Question

Find three consecutive integers whose sum is 366.

Answer 1

Hint: First, we let us suppose the first number is $x$. Then, the condition given in the question says that the numbers are three consecutive integers , so next numbers are $x+1$ and $x+2$.Then, by adding these three integers and equating it with 366, we get the final result.

Complete step-by-step answer:
In this question, we are supposed to find three consecutive integers whose sum is 366.
So, before proceeding for this , let us suppose the first number is $x$.
So, the condition given in the question says that the numbers are three consecutive integers.
So, by using the above condition, the next two integers of $x$ are $x+1$ and $x+2$.
Now, the question says that the addition of these three integers gives the sum of 366.
Then, by adding these three integers and equating it with 366 as:
$x+x+1+x+2=366$
Now, by using the above expression to find the value of $x$ as:
$\begin{align}
  & 3x+3=366 \\
 & \Rightarrow 3x=366-3 \\
 & \Rightarrow 3x=363 \\
 & \Rightarrow x=\dfrac{363}{3} \\
 & \Rightarrow x=121 \\
\end{align}$
So, it gives the value of the first number which we have supposed as $x$ is 121.
Now, the other two numbers are as follows:
$x+1=122$
$x+2=123$
So, the three consecutive numbers whose sum is 366 are 121, 122 and 123.
Before concluding it, we must cross verify by adding 121, 122 and 123 whether it gives the same result as desired or not.
So, addition of 121, 122 and 123 is:
$121+122+123=366$
Hence, the three consecutive numbers which sums to 366 are 121, 122 and 123.

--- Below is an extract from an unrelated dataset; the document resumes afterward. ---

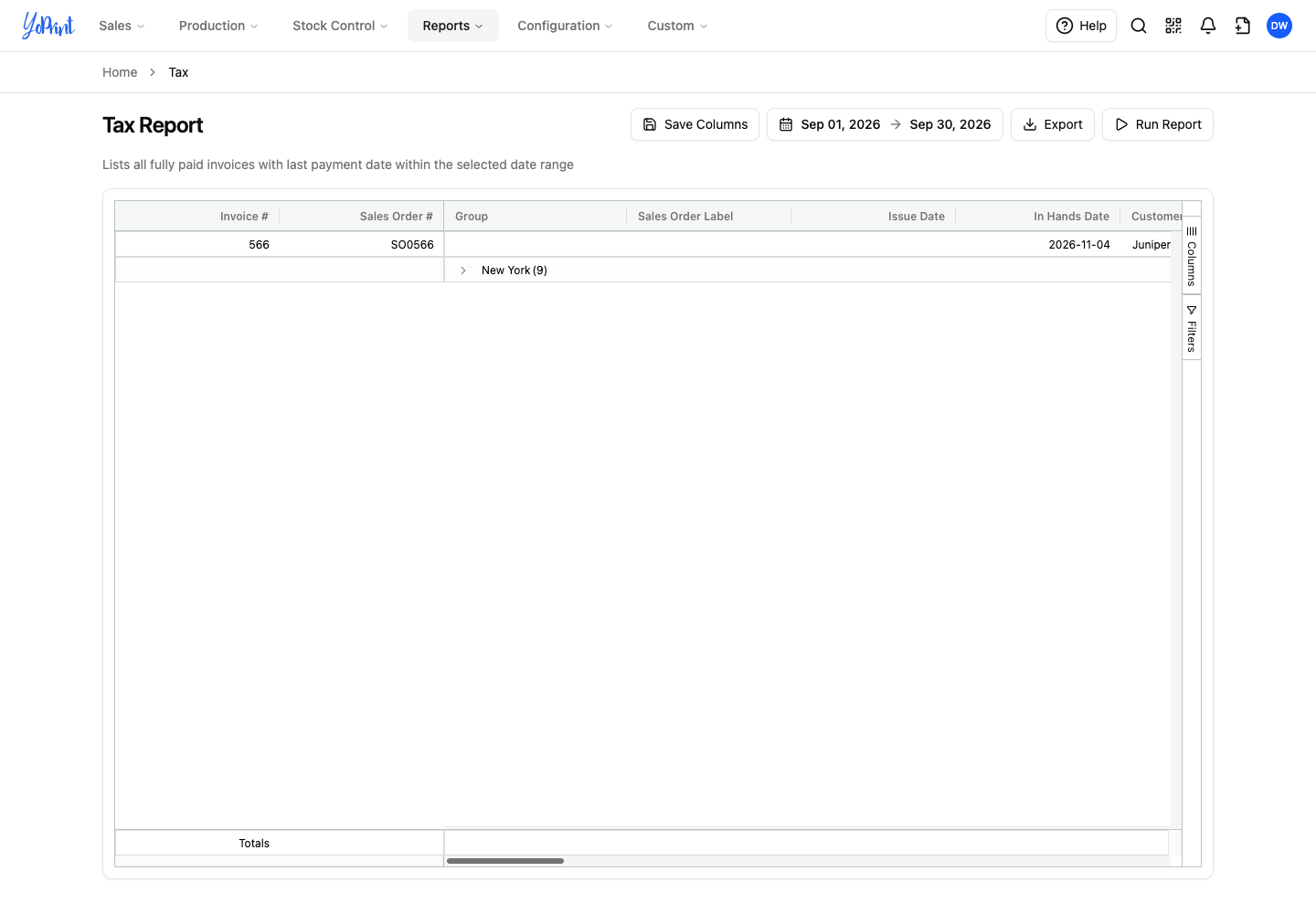
Task: Click the import document icon
Action: click(1243, 26)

Note: In these types of questions we must be careful with the conditions given in the questions as sometimes it is mentioned that the three even consecutive numbers sums 366 which leads to assumption that first number $x$. But the next numbers are $x+2$ and $x+4$ instead of $x+1$ and $x+2$. So, be careful while working with these types of conditions.